I built Shopify initially as a lifestyle business. My goal was to make it the best 20-person company in the world.  Eventually, it became a question of, “Is this venture, or is this just a business?” Throughout those years, we had endless discussions around whether embracing growth was the right decision for Shopify.

Tests, experiments, ads, and contests were run to try and see if accelerating the business was the best move, and the results of every single one came in and told us, “Yes, we can and should grow our business and acquire more customers by spending money.”

I think it was sort of decided for me when we went [from Canada] to venture capitalists in the United States. So while I did – in a sense – “hold us back,” we wouldn’t be where we are right now if I hadn’t waited until I was absolutely sure that the path we inevitably landed on was the right one for our team and our customers.

Why did you feel you were holding Shopify back at that early stage?

Well, I was only holding it back if you’re looking at it from the rear-view mirror, right?

I know now that we could have absolutely grown the company faster, but I think I needed that time to learn the skills that I ultimately needed to be the CEO of a venture-backed company. Shopify is a multi-billion-dollar public company now, and going from, “Let’s be profitable, and maybe one day pay dividends,” to being the venture-backed business that we are today is by far the largest transition that we’ve ever done.

Is there a North Star that is guiding you as you think about the future?

What we’re trying to do is take this really, really complex idea of internet entrepreneurship and make it as simple and straightforward as possible, because we think there’s a huge global demand for people reaching for their own independence.

''there's a huge global demand for people reaching for their own independence'' - @Tobi, Co-founder & CEO of @Shopify Click To Tweet

In 2004, I started an online store selling snowboards. Back in those days, my hope was to find a fantastic piece of software that I could use to build this business that would be a non-issue. I found no such thing.

So, we built our own software. After running the snowboard business for a season, we realized that we could be the people who make that software, because we had built our own software – and it was good. That’s how Shopify began.
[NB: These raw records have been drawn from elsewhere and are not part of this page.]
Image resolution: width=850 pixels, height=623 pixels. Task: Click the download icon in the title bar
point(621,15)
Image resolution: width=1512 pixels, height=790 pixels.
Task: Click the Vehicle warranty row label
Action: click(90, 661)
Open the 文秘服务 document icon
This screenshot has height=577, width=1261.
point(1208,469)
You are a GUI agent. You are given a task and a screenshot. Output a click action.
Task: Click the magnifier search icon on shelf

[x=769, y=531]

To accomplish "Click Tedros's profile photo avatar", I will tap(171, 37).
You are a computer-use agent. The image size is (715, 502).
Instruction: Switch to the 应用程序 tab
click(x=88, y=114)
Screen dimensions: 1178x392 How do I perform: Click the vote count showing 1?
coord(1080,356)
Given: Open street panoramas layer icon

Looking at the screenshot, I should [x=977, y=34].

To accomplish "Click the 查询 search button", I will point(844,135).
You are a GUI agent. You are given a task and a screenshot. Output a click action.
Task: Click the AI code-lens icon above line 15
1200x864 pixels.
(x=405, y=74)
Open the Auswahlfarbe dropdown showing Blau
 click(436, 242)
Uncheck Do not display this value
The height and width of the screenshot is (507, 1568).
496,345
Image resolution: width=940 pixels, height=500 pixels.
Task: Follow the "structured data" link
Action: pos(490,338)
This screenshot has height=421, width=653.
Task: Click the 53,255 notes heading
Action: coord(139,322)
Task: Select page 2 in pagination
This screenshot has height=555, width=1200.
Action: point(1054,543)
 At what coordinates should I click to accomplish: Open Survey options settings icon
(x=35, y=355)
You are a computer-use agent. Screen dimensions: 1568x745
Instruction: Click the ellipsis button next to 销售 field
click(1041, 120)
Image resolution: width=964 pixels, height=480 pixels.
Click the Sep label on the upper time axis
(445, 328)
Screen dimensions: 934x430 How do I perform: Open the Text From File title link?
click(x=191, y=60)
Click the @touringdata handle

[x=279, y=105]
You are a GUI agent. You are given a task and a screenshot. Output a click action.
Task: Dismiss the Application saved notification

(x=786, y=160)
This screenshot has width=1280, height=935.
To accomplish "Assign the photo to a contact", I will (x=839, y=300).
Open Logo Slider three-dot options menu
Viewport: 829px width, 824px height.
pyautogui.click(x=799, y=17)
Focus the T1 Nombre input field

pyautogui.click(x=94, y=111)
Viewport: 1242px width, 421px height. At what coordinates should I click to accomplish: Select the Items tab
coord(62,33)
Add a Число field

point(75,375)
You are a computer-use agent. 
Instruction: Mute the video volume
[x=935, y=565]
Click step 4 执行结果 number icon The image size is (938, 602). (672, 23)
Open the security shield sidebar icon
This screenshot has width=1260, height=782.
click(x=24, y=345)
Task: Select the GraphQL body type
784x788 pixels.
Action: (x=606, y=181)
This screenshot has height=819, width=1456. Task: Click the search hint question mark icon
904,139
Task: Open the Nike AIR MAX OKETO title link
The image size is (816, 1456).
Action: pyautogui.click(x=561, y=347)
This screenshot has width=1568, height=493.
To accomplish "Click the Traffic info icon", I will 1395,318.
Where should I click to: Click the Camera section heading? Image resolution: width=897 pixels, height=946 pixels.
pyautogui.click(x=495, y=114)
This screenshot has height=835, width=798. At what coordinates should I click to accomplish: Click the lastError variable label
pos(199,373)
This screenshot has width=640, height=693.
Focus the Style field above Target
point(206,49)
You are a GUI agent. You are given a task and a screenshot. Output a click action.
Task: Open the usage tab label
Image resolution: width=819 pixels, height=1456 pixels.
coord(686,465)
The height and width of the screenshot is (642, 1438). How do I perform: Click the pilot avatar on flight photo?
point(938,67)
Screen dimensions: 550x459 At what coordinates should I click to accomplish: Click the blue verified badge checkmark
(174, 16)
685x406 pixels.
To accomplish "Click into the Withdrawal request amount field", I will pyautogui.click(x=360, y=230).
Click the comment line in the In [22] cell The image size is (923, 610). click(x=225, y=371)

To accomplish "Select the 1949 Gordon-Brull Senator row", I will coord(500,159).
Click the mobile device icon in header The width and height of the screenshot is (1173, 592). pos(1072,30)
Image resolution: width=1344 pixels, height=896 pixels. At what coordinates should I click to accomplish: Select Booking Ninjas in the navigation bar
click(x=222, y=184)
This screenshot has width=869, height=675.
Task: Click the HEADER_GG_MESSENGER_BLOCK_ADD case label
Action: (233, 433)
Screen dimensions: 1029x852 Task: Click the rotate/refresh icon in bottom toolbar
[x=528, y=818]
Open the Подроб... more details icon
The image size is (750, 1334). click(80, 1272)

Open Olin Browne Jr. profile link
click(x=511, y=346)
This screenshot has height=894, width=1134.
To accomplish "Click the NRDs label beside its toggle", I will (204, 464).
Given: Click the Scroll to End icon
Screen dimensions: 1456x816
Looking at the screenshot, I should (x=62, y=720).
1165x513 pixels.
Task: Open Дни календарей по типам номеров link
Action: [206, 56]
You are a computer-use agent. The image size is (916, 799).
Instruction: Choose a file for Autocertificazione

Today, we are building the software that we wished we could have found back in 2004. The reason why more people were not participating in online retail had nothing to do with interests and everything to do with the difficulty and friction in the process of selling something online, so when we make it simpler for more businesses to be able to succeed, this market grows.

How have you been able to keep a product-centric, engineering-centric, and maker-centric culture all in one?

Shopify is the only company I’ve ever built. I have not proven this model at any other time, so while I think I’ve succeeded in this specific instance and with these particular employees, sometimes I have my doubts that this could feasibly be a universally adoptable model.

However, in building Shopify’s culture, I figured what I need to do is pretty straightforward. Everyone in the company knew that – wherever possible – we would resist creating excessive process and rules. Instead, we wanted everyone to use their best judgment, bring their own authentic selves to work, and add little bits of their own lived experience. Then, everyone in the company simply trusts that, against the backdrop of all that is happening, great judgment ends up winning, and people make good choices. That’s it.

''Everyone in the company knew that – wherever possible – we would resist creating excessive process and rules'' - @Tobi, Co-founder & CEO of @Shopify Click To Tweet

A lot of people think that is exceptionally risky, but so far, it has worked perfectly well. I’ve been in probably a hundred meetings over the last 15 years where people have said, “This works at (whatever our current size is).” The truth is, though, that this started at around 20 people, but it continued to work for us at 40 people, 400 people, and even now at 5,000 people.

What’s a trust battery, and how do you build one?

We’ve put effort into building a company around the concept of trust – so much so that when people come into the company, we tell them that trust is something that’s often mentioned but rarely thought about. Many people have a simplistic idea of how trust functions. They think about trust as mostly binary – you either trust somebody or you don’t. In actuality, that doesn’t allow trust to be a useful tool to reason with in a company like this.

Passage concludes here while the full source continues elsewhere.